TASK OBJECTIVE =
Beginning with the first line below, output every record verbatim and leave out the images.

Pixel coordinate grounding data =
▶

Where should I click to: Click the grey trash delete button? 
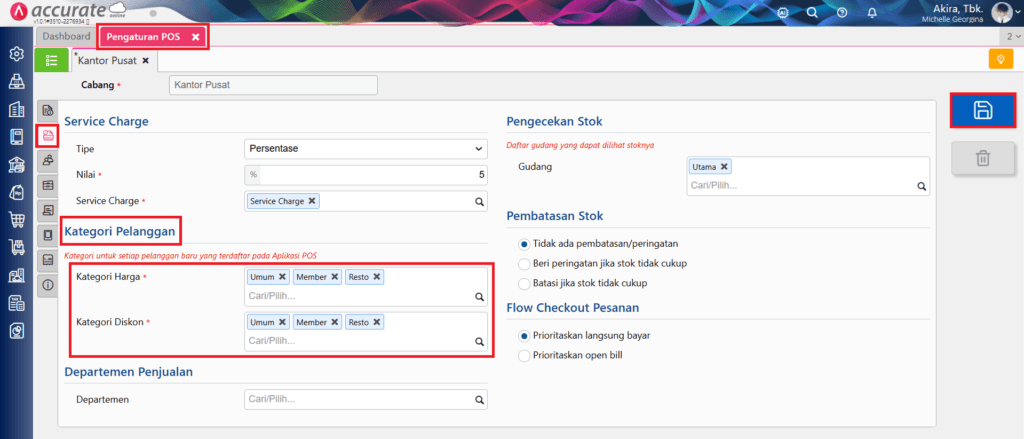pos(982,157)
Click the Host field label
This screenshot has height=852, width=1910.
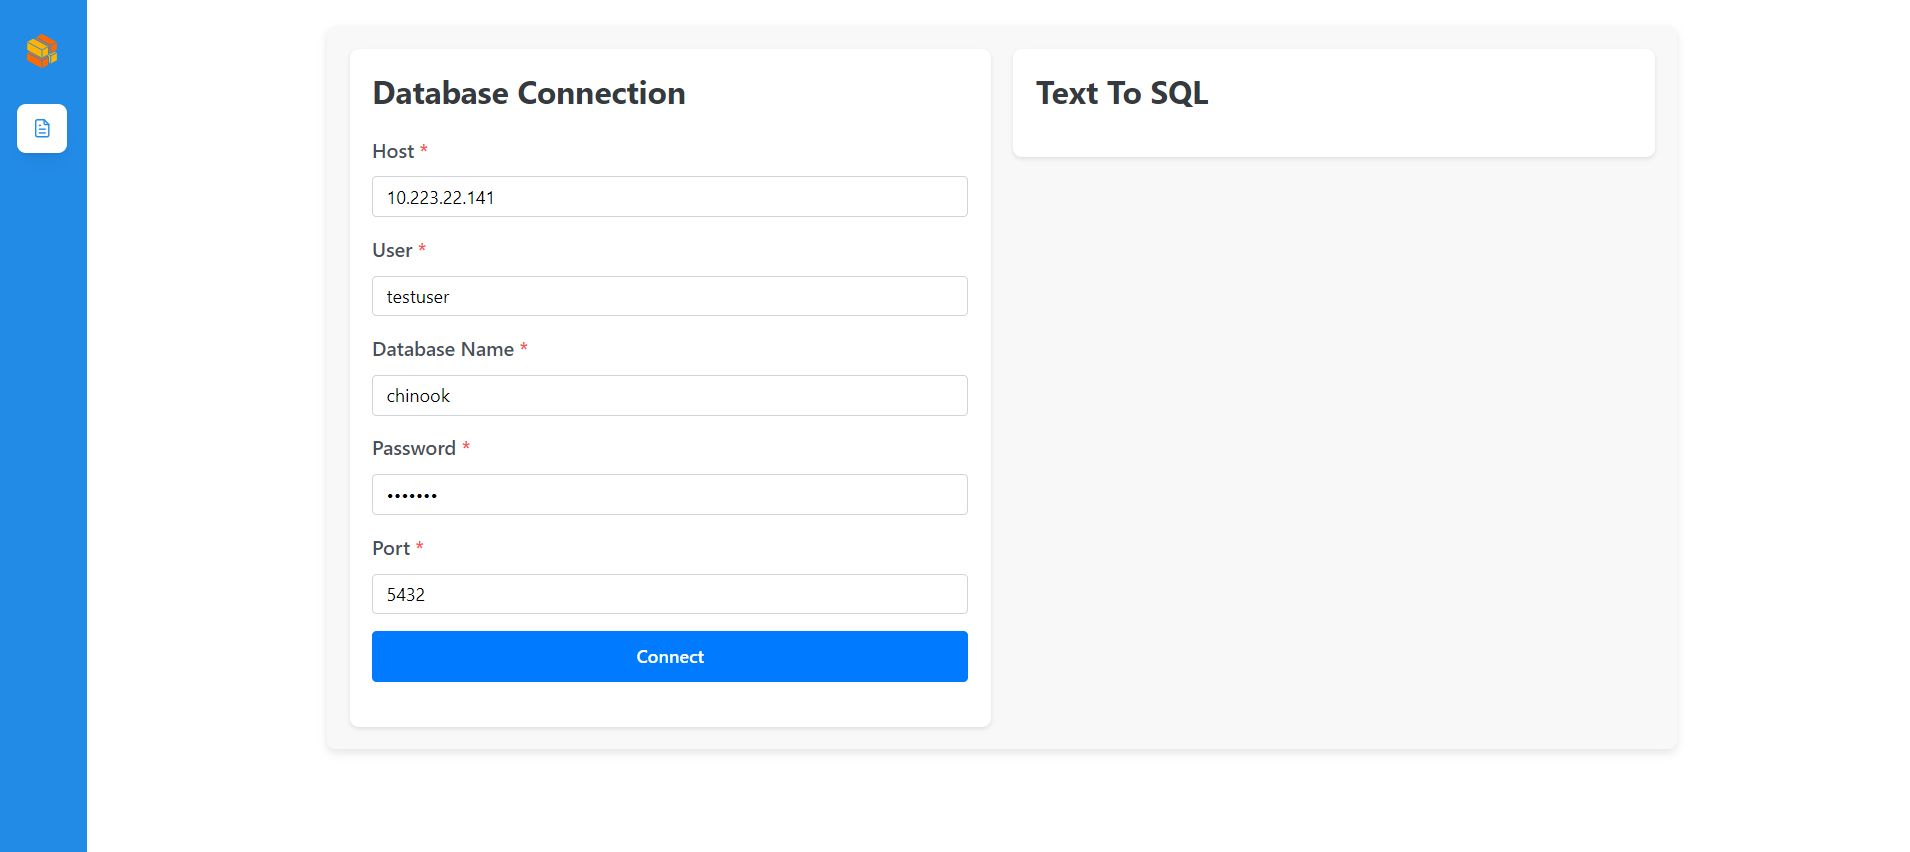391,151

◀

COMPLETED EXERCISE =
Where should I click to: Click the grey trash delete button? 
pos(982,157)
Click the Host field label
This screenshot has height=852, width=1910.
391,151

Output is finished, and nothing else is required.